If you’re not seeing the money you need, try looking into these common areas to find out how to get your company back on the road to stability and success again.
Compare Budget to Actual Expenditures
Your business budget is your financial roadmap. (Hopefully you have one!) This is a good time to get it out and compare it to the actual expenditures recorded in your accounting software and see if there’s a cash leak somewhere.
It’s possible that expense accounts are getting out of hand, money is being spent in ways that you weren’t aware of, or your costs have simply gone up dramatically for a variety of reasons. Whatever the cause is, once you identify the problem you can truly start addressing it.
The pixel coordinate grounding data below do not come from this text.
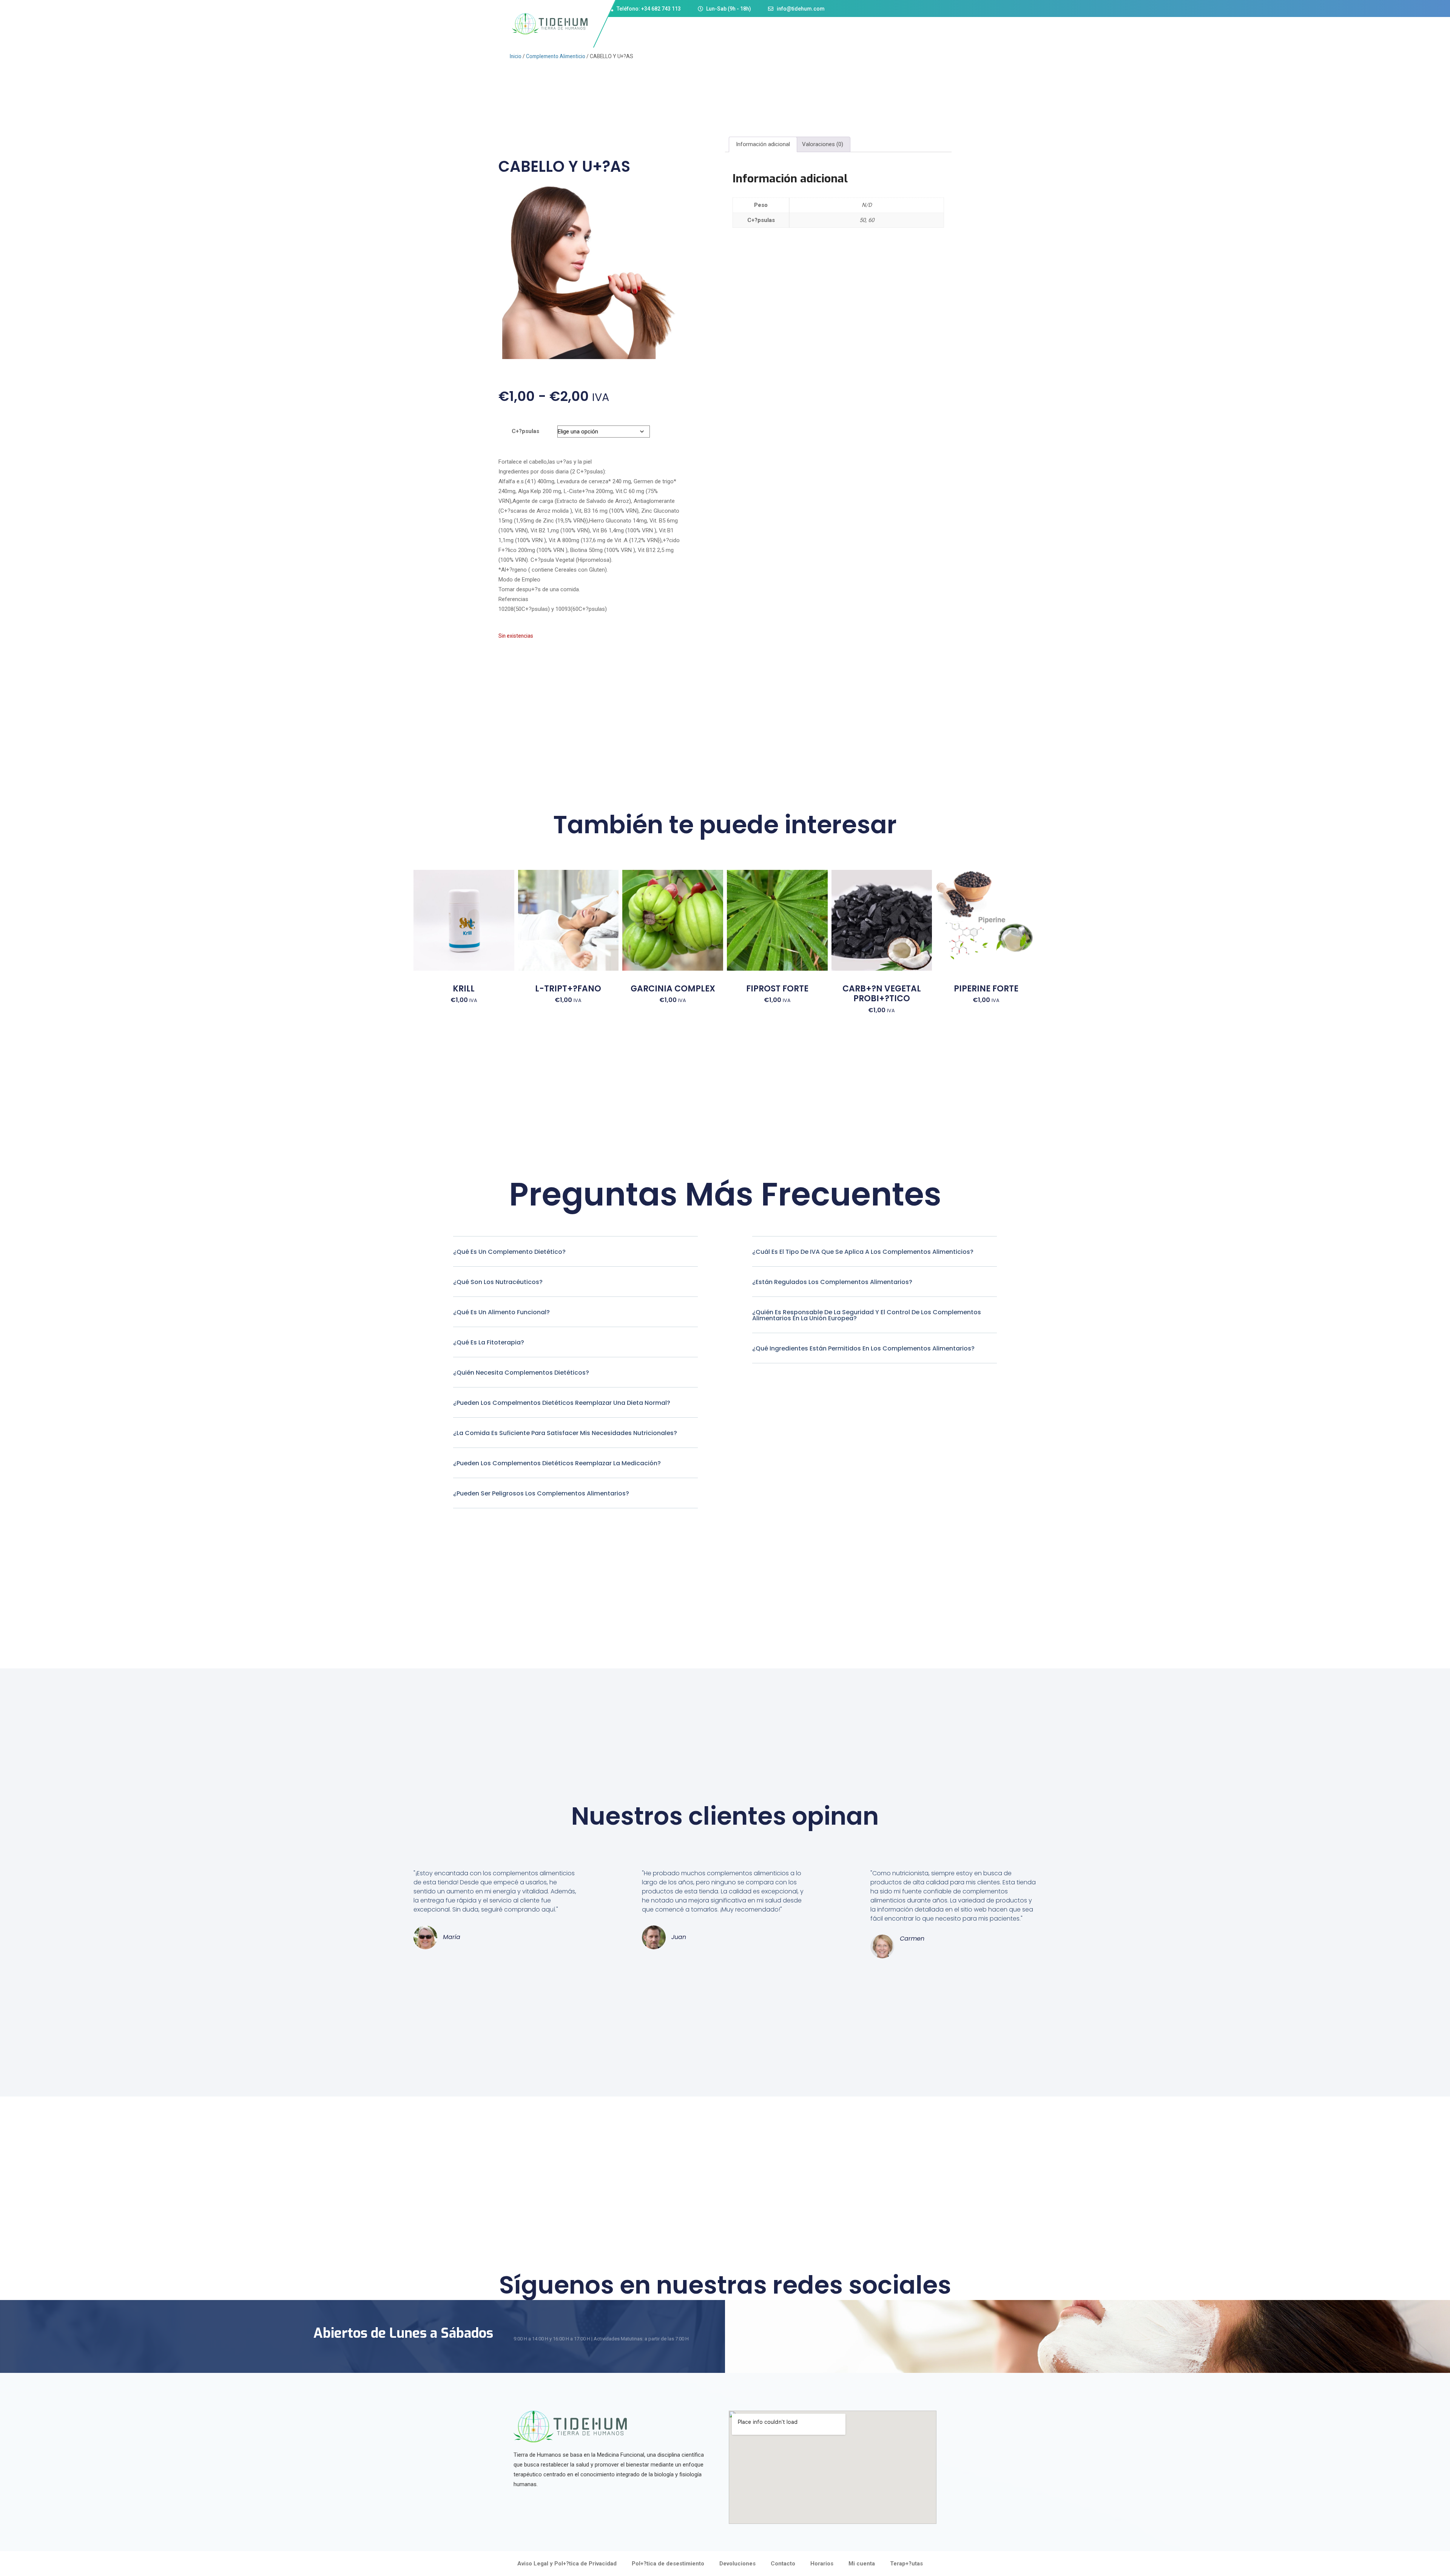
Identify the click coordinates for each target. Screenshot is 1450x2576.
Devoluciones (737, 2563)
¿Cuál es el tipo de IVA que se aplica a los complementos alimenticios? (862, 1251)
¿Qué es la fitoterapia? (488, 1342)
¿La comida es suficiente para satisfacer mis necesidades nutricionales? (565, 1433)
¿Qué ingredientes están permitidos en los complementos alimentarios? (863, 1348)
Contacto (783, 2563)
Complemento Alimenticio (555, 56)
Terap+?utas (906, 2563)
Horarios (821, 2563)
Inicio (515, 56)
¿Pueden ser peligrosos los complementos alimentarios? (541, 1493)
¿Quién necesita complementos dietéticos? (521, 1372)
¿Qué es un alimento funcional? (501, 1312)
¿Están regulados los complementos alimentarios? (832, 1282)
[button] (575, 1258)
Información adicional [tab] (763, 144)
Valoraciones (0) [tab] (822, 144)
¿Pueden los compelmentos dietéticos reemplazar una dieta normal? (561, 1402)
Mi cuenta (861, 2563)
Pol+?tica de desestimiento (668, 2563)
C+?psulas (525, 431)
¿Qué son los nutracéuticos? (498, 1282)
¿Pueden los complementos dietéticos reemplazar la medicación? (557, 1463)
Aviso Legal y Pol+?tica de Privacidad (567, 2563)
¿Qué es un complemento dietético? (509, 1251)
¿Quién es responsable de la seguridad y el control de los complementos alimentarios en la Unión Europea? (866, 1315)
Get a clear picture of how your debt is structured. It might be possible to spread short-term debt over a longer time period to lower your payments, or convert short-term debt into long-term debt to increase cash on hand.
Working with a debt restructuring company is a much more proactive option for dealing with cash flow problems than simply not paying creditors and hiding from collection agencies.
Talk to Your Banker
Your banker should be the first person to turn to in times of financial crisis. They have the experience and knowledge to give you the best advice for your individual situation.
When it comes to money problems, as with other types of issues, don’t put off talking about it. It might be uncomfortable, but being proactive and speaking up about problems in the early stages while they’re still small means that they will be simpler and easier to solve. Whatever you do, don’t wait until the issue has progressed and gained complexity.
One option your banker might suggest is a Small Business Administration guaranteed loan, which the SBA partially backs, or other possible financial assistance available for small businesses. These grants and loans can help you in the event of a temporary cash dip and set your company back on track.
Check Your Insurance
Get out the insurance policies you have on your business and see if there is anywhere you feel comfortable raising your deductible and lowering your premiums. While changing insurance terms can easily increase your cash flow, having at least adequate insurance is still a priority so that in the event of a catastrophe, you won’t find yourself in an even bigger financial mess if the payments won’t cover your losses.
If some items that you’re insuring aren’t critical, consider cancelling the insurance on them at least temporarily.
Working your way through a financial struggle is tough, but many small business owners have done it before and come out successfully on the other side. By taking these steps, you’ll start your business back on the path to profitability and keep your entrepreneurial spirit alive.